── Provided passage ──

Closed mwithheld closed 5 years ago

mwithheld commented 5 years ago

Untested code, possibly controversial. If the webserver is restarted without clearing up Redis locks, try to clear out locks from non-existent PIDs rather than waiting for the $maxlifetime.

mwithheld commented 5 years ago

The CI failures are due to "Plugin "local_redislock" (2017120800) could not be installed. It requires a newer version of Moodle".

mwithheld commented 5 years ago

Hi @polothy - would you be able/willing to look at the idea suggested here?

polothy commented 5 years ago

I reviewed this a while back, IIRC, the problem was if you had more than 1 web node, it wouldn't work anymore.

mwithheld commented 5 years ago

We have 4 web nodes so that is important. That if clause checks the hostname matches first. I.e. the PID check is hostname-specific so that it won't attempt to delete PIDs from another webserver hostname.

polothy commented 5 years ago

Right, so it only works if the user just happens to hit the same web node and also has a stale lock on a dead process. Unsure if there is a clear win here.

───
── Given entries ──

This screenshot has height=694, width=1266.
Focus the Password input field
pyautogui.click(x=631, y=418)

───
── Given entries ──

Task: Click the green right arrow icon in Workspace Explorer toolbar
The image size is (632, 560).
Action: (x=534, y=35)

───
── Given entries ──

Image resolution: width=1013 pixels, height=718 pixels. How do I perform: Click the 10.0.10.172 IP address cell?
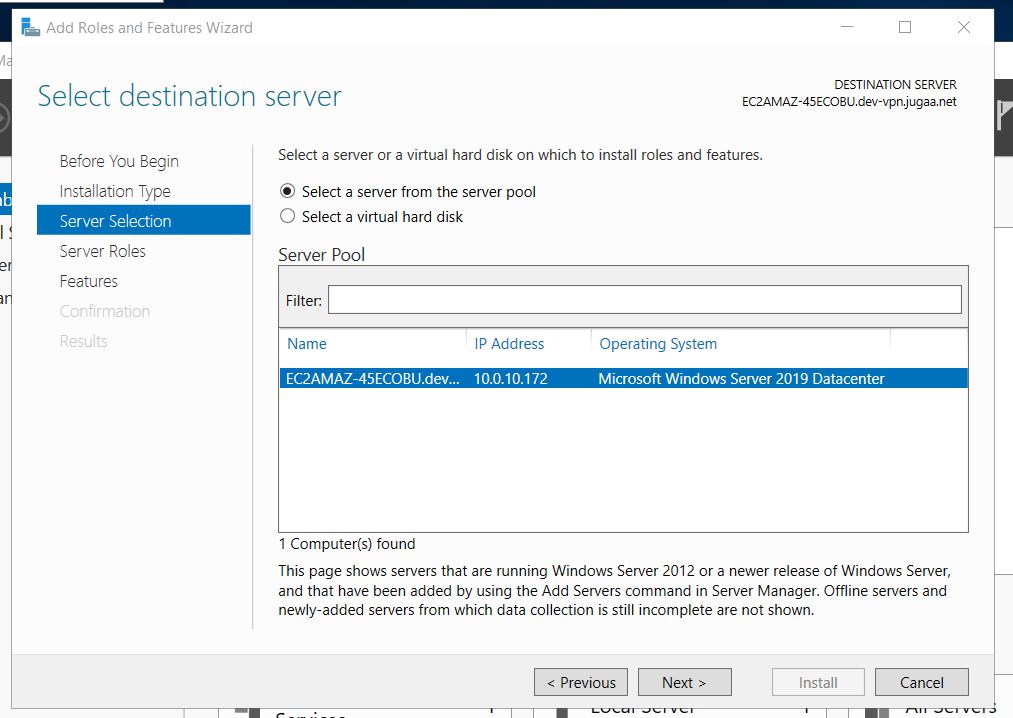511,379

───

Reproduce, word for word, the part of the Redis lock discussion that begins with the words containing "The CI failures" and ends with "wouldn't work anymore.".

** Output for this task **
The CI failures are due to "Plugin "local_redislock" (2017120800) could not be installed. It requires a newer version of Moodle".

mwithheld commented 5 years ago

Hi @polothy - would you be able/willing to look at the idea suggested here?

polothy commented 5 years ago

I reviewed this a while back, IIRC, the problem was if you had more than 1 web node, it wouldn't work anymore.